彼はパーゴスの南の方、つまりフローガ寄りの農村出身で4男坊。家は貧しく両親に負担をかけないために自分の食い扶持は自分で稼ぐ、と家を出て吟遊詩人となった。もともと自分に才能があるのは感じており、各地で歌を歌い儲けていた。その評判がパーゴスの王家の耳に入り、シルバートは王家御用達の音楽家となった。

そこでパーゴスの王太子クリオにも気に入られ、よく話すようになった彼は、国民には知らされていない秘密を打ち明けられる。
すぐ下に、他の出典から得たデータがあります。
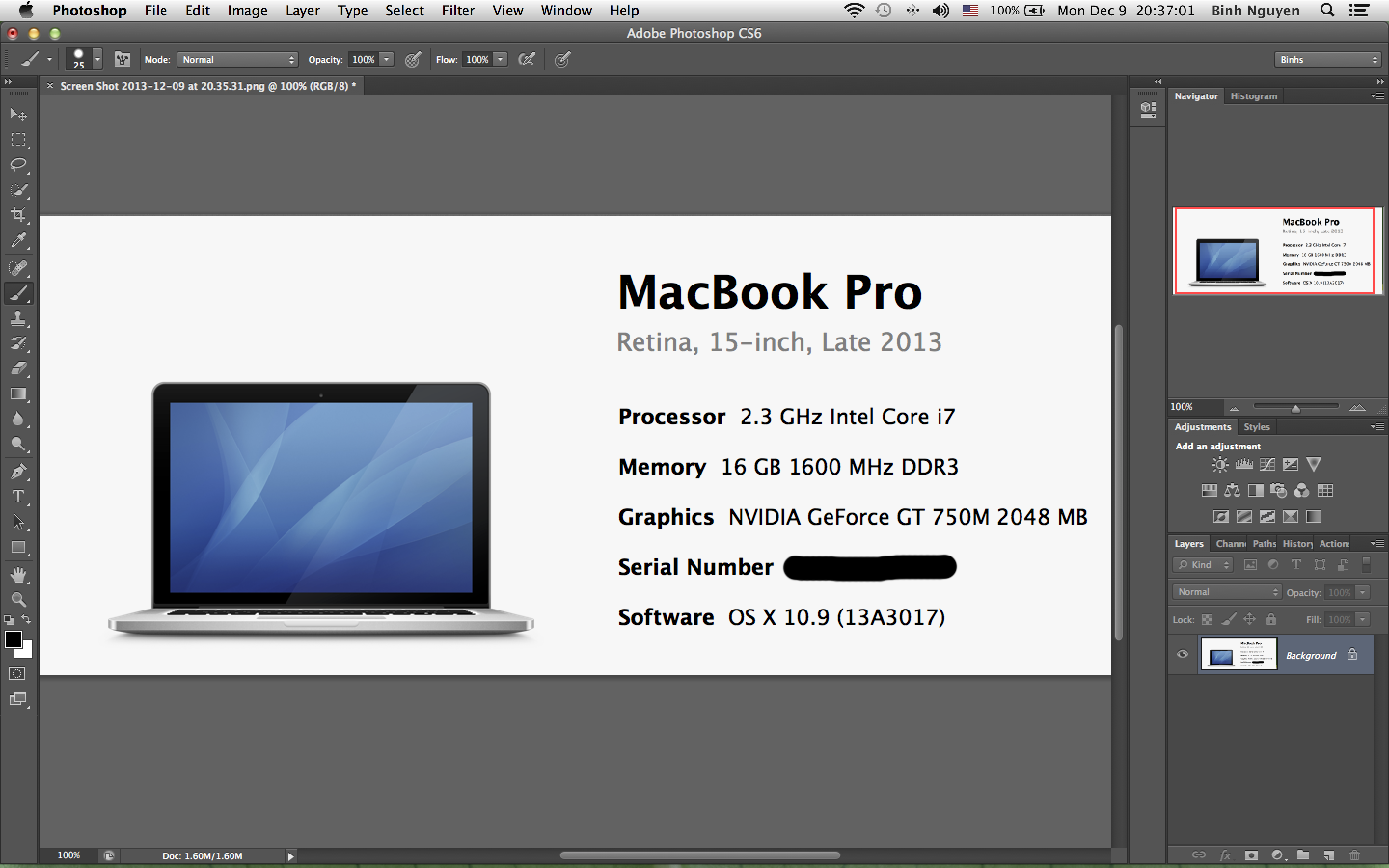Image resolution: width=1389 pixels, height=868 pixels.
Task: Select the Crop tool
Action: click(x=18, y=215)
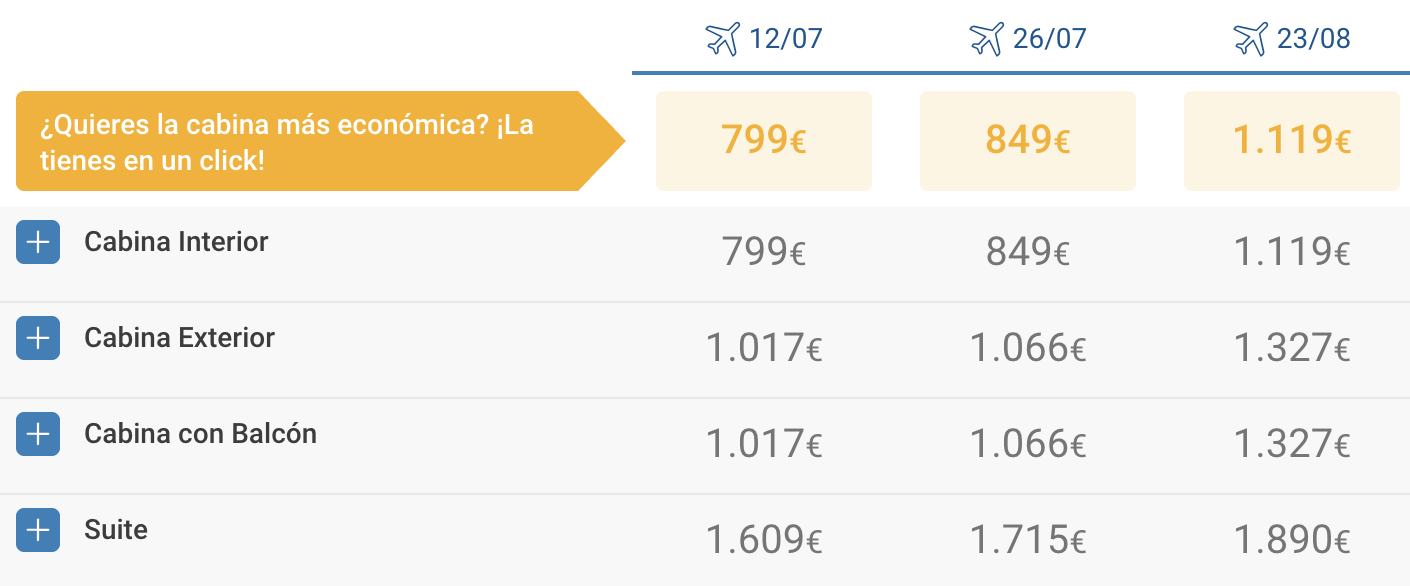The image size is (1410, 586).
Task: Expand the Cabina Interior row
Action: 38,242
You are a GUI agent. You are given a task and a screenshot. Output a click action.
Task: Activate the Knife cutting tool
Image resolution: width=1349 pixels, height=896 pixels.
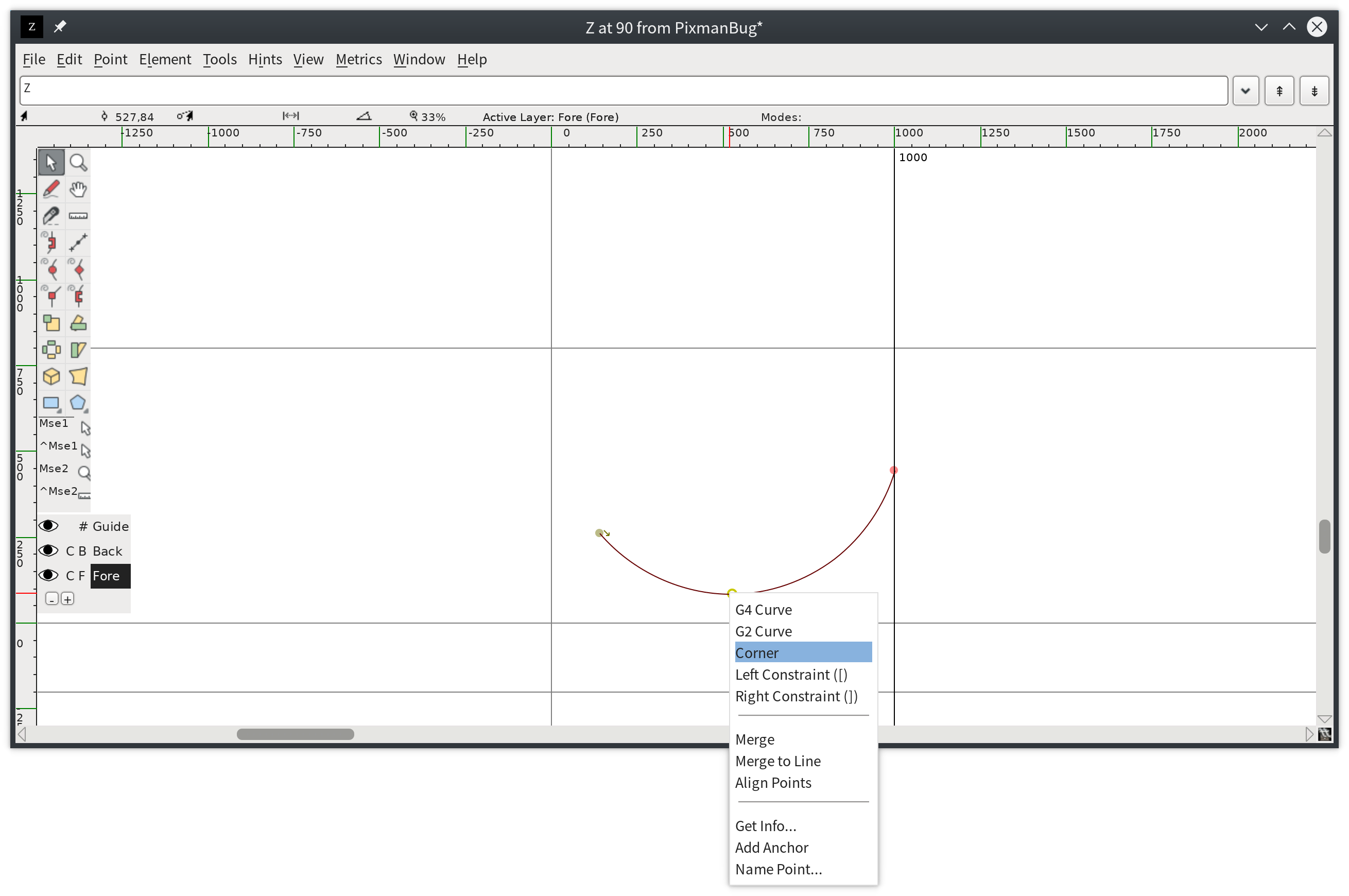tap(51, 215)
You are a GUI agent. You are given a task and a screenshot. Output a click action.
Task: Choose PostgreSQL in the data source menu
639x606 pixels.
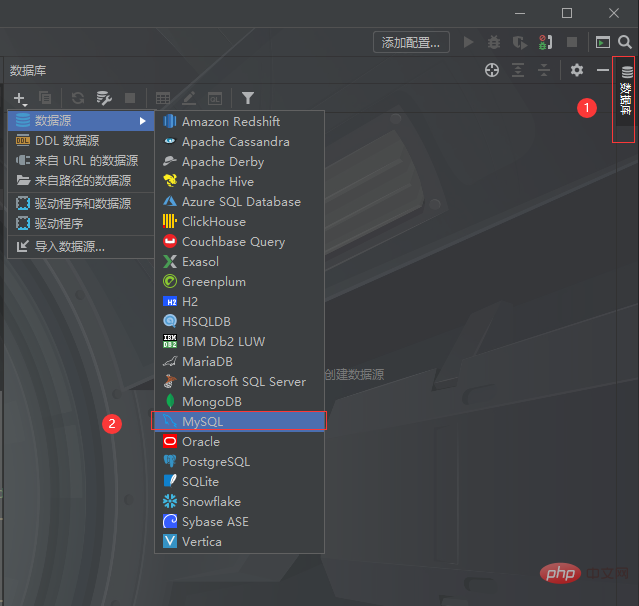coord(215,462)
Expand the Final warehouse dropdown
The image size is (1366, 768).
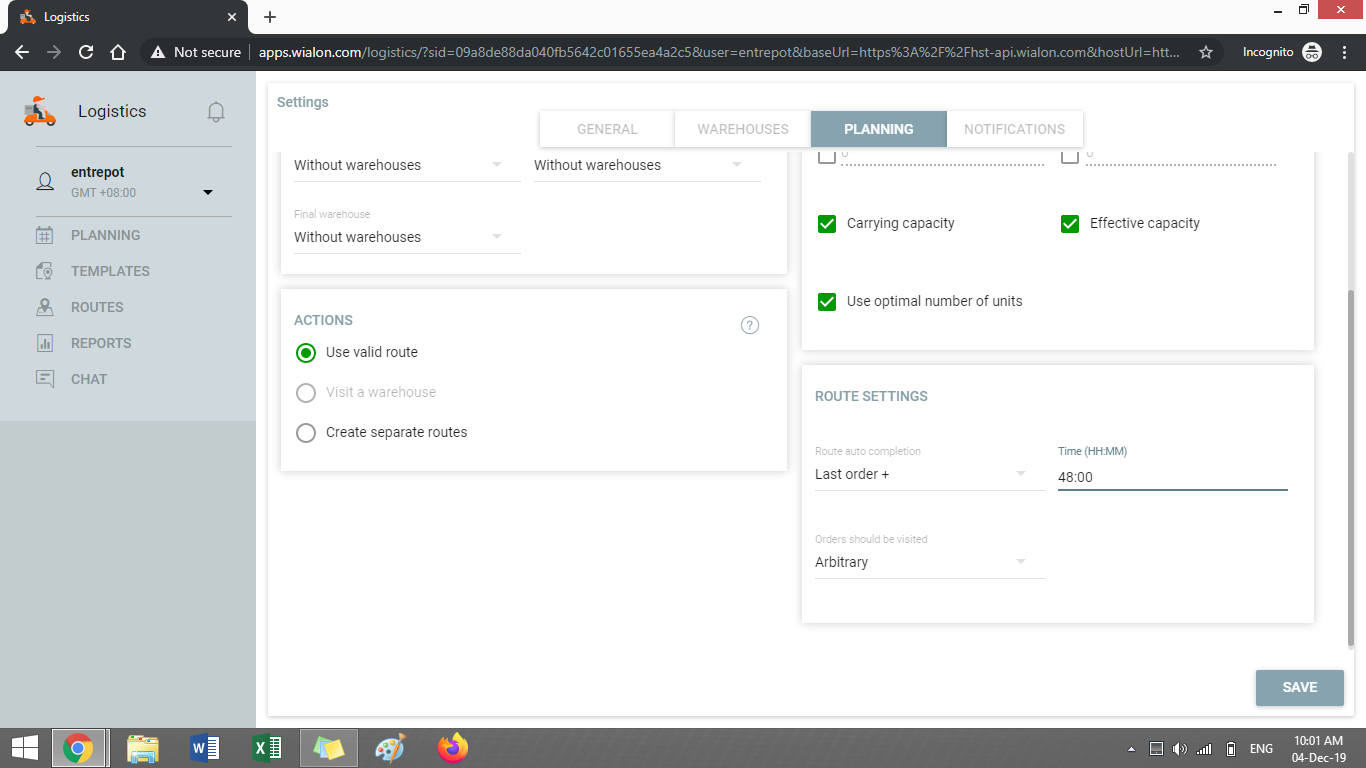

北の山々に張られていた結界に綻びが出ている。近々魔獣が国内に侵入してくる可能性がある、と。

クリオは好戦的な性格で、フローガによる陰謀だと決めつけて陛下に報告し、パーゴスの王家はフローガの裏切りに対し怒り、戦争も視野に入れているという。

シルバートはクリオに、フローガの王家に取り入って情報を自分に流すよう命じられた。

「だから僕は今ここにいるんです。」

クリスティーナは驚いた。まさか正直にここまでパーゴスの事情を暴露してくれるとは思っていなかったのだ。

何かがおかしい。彼の様子も、こんな話をペラペラと喋ってしまうのも…。まさかと思い彼に問いかけてみる。

「バカな事を聞くようだけれど…あなた、私が一度死んだあの時を覚えているの?」

シルバートは目を瞠り、どこが納得したような表情になって頷いた。